I want to compute penetrated ray against some transparent materials. In my program, launched ray hit a series of transparent walls, and new ray is launched at the back of the each wall. (I use closest hit program.) When I create the new ray, ‘rtTrace’ function nested in material program is called recursively.

When the number of the transparent walls greater than 8 , ‘rtTrace’ does not return.

How can I fix this problem?

This might have run into a stack overflow exception.

To debug issues like these you can do the following:
Enable all exceptions:
m_context->setExceptionEnabled(RT_EXCEPTION_ALL, true);
Enable printing on all launch indices:
m_context->setPrintEnabled(true);
(When you know which launch index is failing, e.g. (x,y), you can limit the printout to that launch index for individual printf debugging:
m_context->setPrintLaunchIndex(x, y);)

Only enable that application code above when debugging! It affects the emitted PTX code. Do not leave this enabled when benchmarking!

Provide an exception program per entry-point which decodes and prints the exception code. I use this:

rtDeclareVariable(uint2, launchIndex, rtLaunchIndex, );

RT_PROGRAM void exception()
{
  const unsigned int code = rtGetExceptionCode();
  rtPrintf("Exception code 0x%X at (%d, %d)\n", code, launchIndex.x, launchIndex.y);
}

You could also output a special color to your output buffer in this case to highlight the error visually.

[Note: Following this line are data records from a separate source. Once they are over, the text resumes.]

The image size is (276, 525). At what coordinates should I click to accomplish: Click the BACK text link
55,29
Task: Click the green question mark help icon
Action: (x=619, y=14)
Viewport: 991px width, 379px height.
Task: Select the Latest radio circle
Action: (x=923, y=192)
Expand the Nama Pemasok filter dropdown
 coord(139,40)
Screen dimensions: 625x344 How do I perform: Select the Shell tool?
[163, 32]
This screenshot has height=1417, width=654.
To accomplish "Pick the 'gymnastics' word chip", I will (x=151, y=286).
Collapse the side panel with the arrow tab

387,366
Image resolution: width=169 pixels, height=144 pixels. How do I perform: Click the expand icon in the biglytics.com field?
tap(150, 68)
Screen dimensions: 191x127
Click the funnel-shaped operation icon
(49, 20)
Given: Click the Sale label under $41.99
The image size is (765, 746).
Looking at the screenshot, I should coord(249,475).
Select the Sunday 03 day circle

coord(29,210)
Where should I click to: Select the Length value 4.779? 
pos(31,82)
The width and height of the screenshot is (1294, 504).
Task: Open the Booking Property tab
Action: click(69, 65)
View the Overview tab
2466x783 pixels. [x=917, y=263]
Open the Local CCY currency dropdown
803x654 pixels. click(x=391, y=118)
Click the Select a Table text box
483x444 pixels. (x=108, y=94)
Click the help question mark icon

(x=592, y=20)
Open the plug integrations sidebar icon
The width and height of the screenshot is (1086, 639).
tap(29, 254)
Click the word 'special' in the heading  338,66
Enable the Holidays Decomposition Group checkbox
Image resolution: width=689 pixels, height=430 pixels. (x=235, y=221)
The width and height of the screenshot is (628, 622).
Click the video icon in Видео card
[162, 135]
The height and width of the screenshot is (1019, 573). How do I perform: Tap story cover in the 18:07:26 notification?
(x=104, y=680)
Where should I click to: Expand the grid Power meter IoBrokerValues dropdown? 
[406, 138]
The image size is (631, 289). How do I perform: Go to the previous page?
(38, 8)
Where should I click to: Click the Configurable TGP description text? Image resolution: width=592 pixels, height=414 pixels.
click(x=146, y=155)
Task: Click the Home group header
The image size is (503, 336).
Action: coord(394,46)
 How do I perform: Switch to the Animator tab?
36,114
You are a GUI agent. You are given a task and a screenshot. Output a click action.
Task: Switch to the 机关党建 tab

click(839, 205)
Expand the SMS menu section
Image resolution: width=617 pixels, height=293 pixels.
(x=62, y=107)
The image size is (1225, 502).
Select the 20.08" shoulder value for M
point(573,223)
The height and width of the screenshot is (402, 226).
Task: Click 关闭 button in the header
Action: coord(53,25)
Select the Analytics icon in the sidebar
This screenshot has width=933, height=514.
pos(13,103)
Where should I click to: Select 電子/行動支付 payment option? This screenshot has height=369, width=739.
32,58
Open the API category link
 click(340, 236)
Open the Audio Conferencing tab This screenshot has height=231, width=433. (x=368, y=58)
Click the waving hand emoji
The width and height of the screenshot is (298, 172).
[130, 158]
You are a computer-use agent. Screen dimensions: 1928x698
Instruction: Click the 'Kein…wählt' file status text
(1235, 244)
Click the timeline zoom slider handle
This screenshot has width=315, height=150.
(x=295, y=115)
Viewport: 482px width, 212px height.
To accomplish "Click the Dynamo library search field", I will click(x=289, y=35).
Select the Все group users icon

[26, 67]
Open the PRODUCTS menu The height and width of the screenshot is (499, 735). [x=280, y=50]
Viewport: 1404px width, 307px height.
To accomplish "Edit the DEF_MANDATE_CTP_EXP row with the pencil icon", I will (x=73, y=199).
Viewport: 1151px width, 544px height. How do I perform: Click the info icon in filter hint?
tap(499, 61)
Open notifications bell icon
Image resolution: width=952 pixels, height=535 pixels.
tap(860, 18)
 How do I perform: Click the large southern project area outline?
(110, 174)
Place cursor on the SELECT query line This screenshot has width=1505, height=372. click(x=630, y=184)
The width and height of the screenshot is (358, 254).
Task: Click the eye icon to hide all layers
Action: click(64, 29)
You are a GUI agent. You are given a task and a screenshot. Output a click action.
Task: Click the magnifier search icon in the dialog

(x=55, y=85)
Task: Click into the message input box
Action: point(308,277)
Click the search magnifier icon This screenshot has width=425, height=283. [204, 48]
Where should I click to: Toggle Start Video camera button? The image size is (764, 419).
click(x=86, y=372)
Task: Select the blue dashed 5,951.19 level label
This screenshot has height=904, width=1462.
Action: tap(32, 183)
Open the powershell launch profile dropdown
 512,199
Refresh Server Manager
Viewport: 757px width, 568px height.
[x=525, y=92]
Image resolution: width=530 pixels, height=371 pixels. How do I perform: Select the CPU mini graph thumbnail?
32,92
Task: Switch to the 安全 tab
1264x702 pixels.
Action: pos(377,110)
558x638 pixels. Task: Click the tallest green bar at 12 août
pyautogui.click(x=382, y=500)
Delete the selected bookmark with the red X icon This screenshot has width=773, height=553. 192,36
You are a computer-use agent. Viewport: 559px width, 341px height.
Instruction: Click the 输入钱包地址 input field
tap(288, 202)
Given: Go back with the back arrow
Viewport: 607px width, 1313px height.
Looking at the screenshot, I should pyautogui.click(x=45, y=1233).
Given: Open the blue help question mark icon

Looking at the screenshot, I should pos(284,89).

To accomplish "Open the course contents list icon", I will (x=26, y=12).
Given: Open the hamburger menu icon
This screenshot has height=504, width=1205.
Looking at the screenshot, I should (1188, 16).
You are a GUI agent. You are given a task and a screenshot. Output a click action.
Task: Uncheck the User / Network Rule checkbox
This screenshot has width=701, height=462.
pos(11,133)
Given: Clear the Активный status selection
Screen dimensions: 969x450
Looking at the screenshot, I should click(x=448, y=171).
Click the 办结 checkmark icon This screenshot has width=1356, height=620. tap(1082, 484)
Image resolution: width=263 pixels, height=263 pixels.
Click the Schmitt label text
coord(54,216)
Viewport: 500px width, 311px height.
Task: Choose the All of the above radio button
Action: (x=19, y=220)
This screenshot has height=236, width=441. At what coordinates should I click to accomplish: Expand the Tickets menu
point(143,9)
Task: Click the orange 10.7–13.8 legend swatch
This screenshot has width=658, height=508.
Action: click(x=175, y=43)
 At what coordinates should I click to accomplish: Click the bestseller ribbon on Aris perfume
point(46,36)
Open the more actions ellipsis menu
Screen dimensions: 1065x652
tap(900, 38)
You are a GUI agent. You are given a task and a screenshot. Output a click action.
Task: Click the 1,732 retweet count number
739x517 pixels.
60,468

Then run your application from a command prompt and see if there are exceptions printed by this exception program.
You’ll find the enum values for the predefined exceptions in the optix_declarations.h header, for example RT_EXCEPTION_STACK_OVERFLOW = 0x3FC.

If that’s it, increase the stack size m_context->setStackSize(size); until this doesn’t happen anymore,
or reduce your per ray payload size,
or change your algorithm from being recursive to iterative.

Thank you Detlef for your nice comment.

I have tried to display the exception, and it turned out that the problem was caused by stack overflow!

I want to know about your third idea (iterative algorithm) in detail. Should I save the some payload, intersection point and other requisite variables into a buffer, and execute rtTrace outside of the original rtTrace?

Is there any good algorithm for multi time transmission or reflection? (I also need multi reflection calculation.)

If you program a Whitted style ray tracer which needs to resolve the reflections and transmissions on transparent materials in one single frame, the recursive approach is the most natural, but exponentially memory and runtime limited.
With N bounces through purely reflection/transmission events you already have 2^(N+1) - 1 rtTrace calls, e.g. 511 for 8 bounces, per launch index in the worst case.
Mind that if you’re running under Windows, any thread on the device which will take longer than 2 seconds on the GPU device which drives the display (WDDM driver, not a Tesla in TCC driver mode) will result in a Windows Timeout Detection and Recovery (TDR) which stops and restarts the display driver.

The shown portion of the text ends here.